--- Start of GIVEN RECORDS ---

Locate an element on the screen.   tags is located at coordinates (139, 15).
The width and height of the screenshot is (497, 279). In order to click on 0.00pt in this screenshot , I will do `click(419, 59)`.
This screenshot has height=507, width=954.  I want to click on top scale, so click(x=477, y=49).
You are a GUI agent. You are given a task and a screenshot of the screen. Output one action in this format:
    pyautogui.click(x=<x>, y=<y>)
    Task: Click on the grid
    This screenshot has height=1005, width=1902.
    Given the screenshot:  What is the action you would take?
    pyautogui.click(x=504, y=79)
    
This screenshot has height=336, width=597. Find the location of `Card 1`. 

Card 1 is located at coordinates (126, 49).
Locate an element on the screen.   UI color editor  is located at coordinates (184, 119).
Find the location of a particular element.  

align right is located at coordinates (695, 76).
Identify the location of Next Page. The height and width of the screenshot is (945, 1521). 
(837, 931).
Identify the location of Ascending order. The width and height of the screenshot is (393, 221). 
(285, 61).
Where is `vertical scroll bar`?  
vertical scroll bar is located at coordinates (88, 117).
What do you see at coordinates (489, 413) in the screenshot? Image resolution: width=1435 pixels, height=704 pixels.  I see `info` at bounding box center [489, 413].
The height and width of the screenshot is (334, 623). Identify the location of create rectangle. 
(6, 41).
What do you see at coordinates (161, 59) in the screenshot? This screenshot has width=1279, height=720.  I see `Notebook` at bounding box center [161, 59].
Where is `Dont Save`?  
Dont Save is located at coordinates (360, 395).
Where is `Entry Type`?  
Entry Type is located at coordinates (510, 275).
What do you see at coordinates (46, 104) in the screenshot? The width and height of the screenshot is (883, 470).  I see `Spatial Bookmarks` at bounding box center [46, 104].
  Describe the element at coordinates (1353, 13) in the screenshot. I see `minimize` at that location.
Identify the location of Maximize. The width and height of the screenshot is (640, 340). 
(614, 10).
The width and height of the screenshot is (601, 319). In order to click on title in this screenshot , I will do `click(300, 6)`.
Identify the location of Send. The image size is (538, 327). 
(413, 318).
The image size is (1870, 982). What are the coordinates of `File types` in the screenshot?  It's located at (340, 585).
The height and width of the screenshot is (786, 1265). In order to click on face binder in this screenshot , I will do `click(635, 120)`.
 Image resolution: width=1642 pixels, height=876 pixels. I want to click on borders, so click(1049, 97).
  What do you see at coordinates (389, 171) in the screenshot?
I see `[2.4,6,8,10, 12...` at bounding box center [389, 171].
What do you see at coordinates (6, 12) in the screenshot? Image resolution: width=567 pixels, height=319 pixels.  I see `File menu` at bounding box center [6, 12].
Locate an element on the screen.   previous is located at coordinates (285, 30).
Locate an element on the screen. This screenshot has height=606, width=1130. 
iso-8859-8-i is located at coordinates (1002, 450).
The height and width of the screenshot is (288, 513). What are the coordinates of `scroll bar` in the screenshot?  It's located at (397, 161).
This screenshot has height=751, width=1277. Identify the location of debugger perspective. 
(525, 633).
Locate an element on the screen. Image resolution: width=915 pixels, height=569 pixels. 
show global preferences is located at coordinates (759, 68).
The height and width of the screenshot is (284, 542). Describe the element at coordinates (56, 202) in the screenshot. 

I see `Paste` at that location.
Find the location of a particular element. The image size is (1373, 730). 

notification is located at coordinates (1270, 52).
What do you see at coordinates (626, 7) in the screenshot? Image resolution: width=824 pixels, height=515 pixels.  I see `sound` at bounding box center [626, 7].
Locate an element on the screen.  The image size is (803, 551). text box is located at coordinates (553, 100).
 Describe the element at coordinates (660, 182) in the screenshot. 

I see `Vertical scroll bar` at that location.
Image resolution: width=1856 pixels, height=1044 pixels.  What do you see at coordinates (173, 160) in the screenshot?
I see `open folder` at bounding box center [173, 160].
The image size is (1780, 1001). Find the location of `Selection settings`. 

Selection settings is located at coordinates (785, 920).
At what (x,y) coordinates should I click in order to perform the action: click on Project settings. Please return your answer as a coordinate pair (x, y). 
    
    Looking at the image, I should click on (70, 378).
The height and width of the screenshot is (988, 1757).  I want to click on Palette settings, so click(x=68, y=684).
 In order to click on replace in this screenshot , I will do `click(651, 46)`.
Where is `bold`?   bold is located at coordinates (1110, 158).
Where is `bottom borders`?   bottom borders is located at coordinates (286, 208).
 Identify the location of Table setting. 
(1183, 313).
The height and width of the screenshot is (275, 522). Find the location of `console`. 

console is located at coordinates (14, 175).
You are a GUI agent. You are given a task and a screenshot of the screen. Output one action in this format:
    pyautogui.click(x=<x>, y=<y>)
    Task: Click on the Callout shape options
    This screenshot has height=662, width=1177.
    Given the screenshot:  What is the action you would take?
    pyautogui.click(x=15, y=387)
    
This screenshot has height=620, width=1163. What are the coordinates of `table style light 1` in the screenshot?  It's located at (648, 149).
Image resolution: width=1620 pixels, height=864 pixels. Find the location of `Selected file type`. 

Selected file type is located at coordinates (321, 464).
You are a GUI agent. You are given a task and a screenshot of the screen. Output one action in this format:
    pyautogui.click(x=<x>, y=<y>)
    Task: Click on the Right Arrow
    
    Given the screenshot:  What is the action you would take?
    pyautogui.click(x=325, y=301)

--- End of GIVEN RECORDS ---

## PROBLEM STATEMENT
Please output everything in the listing from the line containing "The height and width of the screenshot is (288, 513)." down to and including the line containing "(1183, 313)." as a Markdown table with columns Row and Line. Leave out blank lines.

## CORRECT RESPONSE
| Row | Line |
|---|---|
| 1 | The height and width of the screenshot is (288, 513). What are the coordinates of `scroll bar` in the screenshot?  It's located at (397, 161). |
| 2 | This screenshot has height=751, width=1277. Identify the location of debugger perspective.  |
| 3 | (525, 633). |
| 4 | Locate an element on the screen. Image resolution: width=915 pixels, height=569 pixels.  |
| 5 | show global preferences is located at coordinates (759, 68). |
| 6 | The height and width of the screenshot is (284, 542). Describe the element at coordinates (56, 202) in the screenshot.  |
| 7 | I see `Paste` at that location. |
| 8 | Find the location of a particular element. The image size is (1373, 730).  |
| 9 | notification is located at coordinates (1270, 52). |
| 10 | What do you see at coordinates (626, 7) in the screenshot? Image resolution: width=824 pixels, height=515 pixels.  I see `sound` at bounding box center [626, 7]. |
| 11 | Locate an element on the screen.  The image size is (803, 551). text box is located at coordinates (553, 100). |
| 12 |  Describe the element at coordinates (660, 182) in the screenshot.  |
| 13 | I see `Vertical scroll bar` at that location. |
| 14 | Image resolution: width=1856 pixels, height=1044 pixels.  What do you see at coordinates (173, 160) in the screenshot? |
| 15 | I see `open folder` at bounding box center [173, 160]. |
| 16 | The image size is (1780, 1001). Find the location of `Selection settings`.  |
| 17 | Selection settings is located at coordinates (785, 920). |
| 18 | At what (x,y) coordinates should I click in order to perform the action: click on Project settings. Please return your answer as a coordinate pair (x, y).  |
| 19 |     Looking at the image, I should click on (70, 378). |
| 20 | The height and width of the screenshot is (988, 1757).  I want to click on Palette settings, so click(x=68, y=684). |
| 21 |  In order to click on replace in this screenshot , I will do `click(651, 46)`. |
| 22 | Where is `bold`?   bold is located at coordinates (1110, 158). |
| 23 | Where is `bottom borders`?   bottom borders is located at coordinates (286, 208). |
| 24 |  Identify the location of Table setting.  |
| 25 | (1183, 313). |